● **Required task**:
Rewrite the rows below, replacing every occurrence of "Where should I click to:" with "Which point should be clicked to:" and changing nothing else.

● **Data shown**:
-*-
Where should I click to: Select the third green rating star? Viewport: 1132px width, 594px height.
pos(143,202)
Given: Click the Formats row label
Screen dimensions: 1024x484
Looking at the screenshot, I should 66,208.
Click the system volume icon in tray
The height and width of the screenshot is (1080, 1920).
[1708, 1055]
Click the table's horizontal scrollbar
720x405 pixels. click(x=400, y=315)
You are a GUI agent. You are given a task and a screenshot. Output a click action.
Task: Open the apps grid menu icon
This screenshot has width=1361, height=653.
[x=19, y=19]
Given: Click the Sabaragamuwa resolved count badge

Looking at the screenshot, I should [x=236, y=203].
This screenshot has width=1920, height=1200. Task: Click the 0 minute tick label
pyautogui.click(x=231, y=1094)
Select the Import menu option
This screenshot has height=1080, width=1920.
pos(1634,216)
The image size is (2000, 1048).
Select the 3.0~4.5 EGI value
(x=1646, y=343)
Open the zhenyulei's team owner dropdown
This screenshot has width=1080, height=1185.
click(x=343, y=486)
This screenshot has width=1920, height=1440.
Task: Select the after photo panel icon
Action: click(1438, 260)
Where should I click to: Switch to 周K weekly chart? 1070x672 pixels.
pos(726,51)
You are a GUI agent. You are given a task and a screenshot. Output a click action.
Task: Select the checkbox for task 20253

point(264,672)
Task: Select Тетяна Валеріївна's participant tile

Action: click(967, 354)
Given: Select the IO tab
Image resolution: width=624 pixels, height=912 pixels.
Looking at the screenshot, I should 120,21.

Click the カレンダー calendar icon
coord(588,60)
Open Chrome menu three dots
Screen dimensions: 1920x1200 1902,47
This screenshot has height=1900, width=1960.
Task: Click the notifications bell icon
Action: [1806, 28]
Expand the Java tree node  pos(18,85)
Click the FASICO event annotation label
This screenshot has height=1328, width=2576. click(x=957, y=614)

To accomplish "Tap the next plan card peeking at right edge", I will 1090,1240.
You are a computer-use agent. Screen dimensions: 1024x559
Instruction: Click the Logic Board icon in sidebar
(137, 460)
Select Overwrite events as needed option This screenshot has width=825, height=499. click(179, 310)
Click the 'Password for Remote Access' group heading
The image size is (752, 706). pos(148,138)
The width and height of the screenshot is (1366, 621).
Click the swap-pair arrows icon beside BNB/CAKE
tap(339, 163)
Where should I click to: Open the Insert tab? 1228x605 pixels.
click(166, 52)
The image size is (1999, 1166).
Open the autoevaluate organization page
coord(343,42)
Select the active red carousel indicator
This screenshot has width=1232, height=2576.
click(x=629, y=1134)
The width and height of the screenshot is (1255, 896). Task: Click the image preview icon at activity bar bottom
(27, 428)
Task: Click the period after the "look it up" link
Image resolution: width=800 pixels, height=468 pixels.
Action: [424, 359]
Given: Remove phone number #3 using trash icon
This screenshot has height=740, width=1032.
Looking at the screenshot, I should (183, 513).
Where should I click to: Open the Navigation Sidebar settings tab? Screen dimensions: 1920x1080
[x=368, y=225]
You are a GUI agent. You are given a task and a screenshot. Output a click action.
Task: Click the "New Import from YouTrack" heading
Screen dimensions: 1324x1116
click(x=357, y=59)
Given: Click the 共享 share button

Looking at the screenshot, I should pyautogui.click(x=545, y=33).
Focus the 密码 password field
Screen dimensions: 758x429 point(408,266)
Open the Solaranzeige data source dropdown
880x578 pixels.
-*-
● **Output below**:
Which point should be clicked to: Select the third green rating star? Viewport: 1132px width, 594px height.
pos(143,202)
Given: Click the Formats row label
Screen dimensions: 1024x484
Looking at the screenshot, I should 66,208.
Click the system volume icon in tray
The height and width of the screenshot is (1080, 1920).
[1708, 1055]
Click the table's horizontal scrollbar
720x405 pixels. click(x=400, y=315)
You are a GUI agent. You are given a task and a screenshot. Output a click action.
Task: Open the apps grid menu icon
This screenshot has width=1361, height=653.
[x=19, y=19]
Given: Click the Sabaragamuwa resolved count badge

Looking at the screenshot, I should [x=236, y=203].
This screenshot has width=1920, height=1200. Task: Click the 0 minute tick label
pyautogui.click(x=231, y=1094)
Select the Import menu option
This screenshot has height=1080, width=1920.
pos(1634,216)
The image size is (2000, 1048).
Select the 3.0~4.5 EGI value
(x=1646, y=343)
Open the zhenyulei's team owner dropdown
This screenshot has width=1080, height=1185.
click(x=343, y=486)
This screenshot has width=1920, height=1440.
Task: Select the after photo panel icon
Action: click(1438, 260)
Which point should be clicked to: Switch to 周K weekly chart? 1070x672 pixels.
pos(726,51)
You are a GUI agent. You are given a task and a screenshot. Output a click action.
Task: Select the checkbox for task 20253

point(264,672)
Task: Select Тетяна Валеріївна's participant tile

Action: click(967, 354)
Given: Select the IO tab
Image resolution: width=624 pixels, height=912 pixels.
Looking at the screenshot, I should 120,21.

Click the カレンダー calendar icon
coord(588,60)
Open Chrome menu three dots
Screen dimensions: 1920x1200 1902,47
This screenshot has height=1900, width=1960.
Task: Click the notifications bell icon
Action: [1806, 28]
Expand the Java tree node  pos(18,85)
Click the FASICO event annotation label
This screenshot has height=1328, width=2576. click(x=957, y=614)

To accomplish "Tap the next plan card peeking at right edge", I will 1090,1240.
You are a computer-use agent. Screen dimensions: 1024x559
Instruction: Click the Logic Board icon in sidebar
(137, 460)
Select Overwrite events as needed option This screenshot has width=825, height=499. click(179, 310)
Click the 'Password for Remote Access' group heading
The image size is (752, 706). pos(148,138)
The width and height of the screenshot is (1366, 621).
Click the swap-pair arrows icon beside BNB/CAKE
tap(339, 163)
Which point should be clicked to: Open the Insert tab? 1228x605 pixels.
click(166, 52)
The image size is (1999, 1166).
Open the autoevaluate organization page
coord(343,42)
Select the active red carousel indicator
This screenshot has width=1232, height=2576.
click(x=629, y=1134)
The width and height of the screenshot is (1255, 896). Task: Click the image preview icon at activity bar bottom
(27, 428)
Task: Click the period after the "look it up" link
Image resolution: width=800 pixels, height=468 pixels.
Action: [424, 359]
Given: Remove phone number #3 using trash icon
This screenshot has height=740, width=1032.
Looking at the screenshot, I should (183, 513).
Which point should be clicked to: Open the Navigation Sidebar settings tab? Screen dimensions: 1920x1080
[x=368, y=225]
You are a GUI agent. You are given a task and a screenshot. Output a click action.
Task: Click the "New Import from YouTrack" heading
Screen dimensions: 1324x1116
click(x=357, y=59)
Given: Click the 共享 share button

Looking at the screenshot, I should pyautogui.click(x=545, y=33).
Focus the 密码 password field
Screen dimensions: 758x429 point(408,266)
Open the Solaranzeige data source dropdown
880x578 pixels.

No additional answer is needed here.